§ **Problem description**
Count the rows below that contain the word "osobní". Reply with the number alone.

++++ Data provided

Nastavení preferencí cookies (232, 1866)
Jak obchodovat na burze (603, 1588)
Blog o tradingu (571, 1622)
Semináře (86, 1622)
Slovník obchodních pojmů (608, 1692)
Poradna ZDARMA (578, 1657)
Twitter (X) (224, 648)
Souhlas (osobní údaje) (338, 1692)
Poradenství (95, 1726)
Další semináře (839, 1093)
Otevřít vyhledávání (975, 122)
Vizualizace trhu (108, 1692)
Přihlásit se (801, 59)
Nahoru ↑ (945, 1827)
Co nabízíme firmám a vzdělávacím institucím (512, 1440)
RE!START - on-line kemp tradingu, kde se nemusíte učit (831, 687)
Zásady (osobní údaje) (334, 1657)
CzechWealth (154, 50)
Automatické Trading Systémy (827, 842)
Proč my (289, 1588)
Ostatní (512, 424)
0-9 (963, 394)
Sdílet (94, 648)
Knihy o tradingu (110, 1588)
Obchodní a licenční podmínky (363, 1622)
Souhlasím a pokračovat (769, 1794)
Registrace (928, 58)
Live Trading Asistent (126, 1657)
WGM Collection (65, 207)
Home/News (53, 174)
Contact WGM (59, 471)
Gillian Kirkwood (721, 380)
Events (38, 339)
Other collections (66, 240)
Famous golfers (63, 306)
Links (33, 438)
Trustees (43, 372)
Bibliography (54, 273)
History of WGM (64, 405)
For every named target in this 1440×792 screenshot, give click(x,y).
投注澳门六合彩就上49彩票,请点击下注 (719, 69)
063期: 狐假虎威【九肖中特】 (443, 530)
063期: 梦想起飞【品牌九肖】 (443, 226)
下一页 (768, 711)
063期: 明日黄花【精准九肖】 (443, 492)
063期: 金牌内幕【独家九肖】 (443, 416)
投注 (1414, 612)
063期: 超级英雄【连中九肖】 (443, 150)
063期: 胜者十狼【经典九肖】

++++++++

§ **Output**
2